Whether it’s wood, metal, plastic, or otherwise, when it comes to obtaining materials for your builds, you have two choices: buy new stock, or scrounge what you can. Fresh virgin materials are often easier to work with, but it’s satisfying to get useful stock from unexpected sources.
This CNC router for PVC pipe is a great example of harvesting materials from an unusual source. [Christophe Machet] undertook his “Pipeline Project” specifically to explore what can be made from large-diameter PVC pipe, of the type commonly used for sewers and other drains. It’s basically a standard – albeit large-format – three-axis CNC router with one axis wrapped into a cylinder. The pipe is slipped around a sacrificial mandrel and loaded into the machine, where it rotates under what looks like a piece of truss from an antenna tower. The spindle seems a bit small, but it obviously gets the job done; luckily the truss has the strength and stiffness to carry a much bigger spindle if that becomes necessary in the future.

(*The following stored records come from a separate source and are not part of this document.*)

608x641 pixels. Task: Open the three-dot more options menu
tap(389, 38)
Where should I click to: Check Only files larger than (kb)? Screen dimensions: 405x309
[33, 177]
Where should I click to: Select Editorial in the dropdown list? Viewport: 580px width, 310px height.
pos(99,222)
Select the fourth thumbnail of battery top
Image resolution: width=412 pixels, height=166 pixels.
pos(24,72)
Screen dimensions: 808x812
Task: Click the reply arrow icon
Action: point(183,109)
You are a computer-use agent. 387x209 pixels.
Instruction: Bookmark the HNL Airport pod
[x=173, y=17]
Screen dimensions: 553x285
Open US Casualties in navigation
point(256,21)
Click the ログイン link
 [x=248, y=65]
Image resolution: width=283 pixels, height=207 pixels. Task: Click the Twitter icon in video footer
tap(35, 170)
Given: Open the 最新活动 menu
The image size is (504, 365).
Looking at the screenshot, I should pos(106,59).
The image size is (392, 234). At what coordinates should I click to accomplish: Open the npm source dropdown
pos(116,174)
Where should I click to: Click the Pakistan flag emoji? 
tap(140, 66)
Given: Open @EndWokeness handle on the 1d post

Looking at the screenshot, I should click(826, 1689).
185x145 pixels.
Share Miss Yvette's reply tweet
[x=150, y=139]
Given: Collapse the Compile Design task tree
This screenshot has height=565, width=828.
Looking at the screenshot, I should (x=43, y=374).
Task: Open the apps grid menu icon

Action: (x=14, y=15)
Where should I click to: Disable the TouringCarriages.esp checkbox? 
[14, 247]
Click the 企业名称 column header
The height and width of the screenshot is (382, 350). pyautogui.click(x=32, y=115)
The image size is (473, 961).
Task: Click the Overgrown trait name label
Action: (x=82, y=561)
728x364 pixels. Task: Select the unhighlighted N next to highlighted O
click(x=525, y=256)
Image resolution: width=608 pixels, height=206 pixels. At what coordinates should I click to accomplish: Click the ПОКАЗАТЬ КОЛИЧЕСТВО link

The video below shows the machine carving up parts for some lovely chairs. [Christophe] tells us that some manual post-forming with a heat gun is required for features like the arms of the chairs, but we could see automating that step too. We like the look of the pieces that come off this machine, and how [Christophe] saw a way to adapt one axis for cylindrical work. He submitted this project for the 2019 Hackaday Prize; have you submitted your entry yet?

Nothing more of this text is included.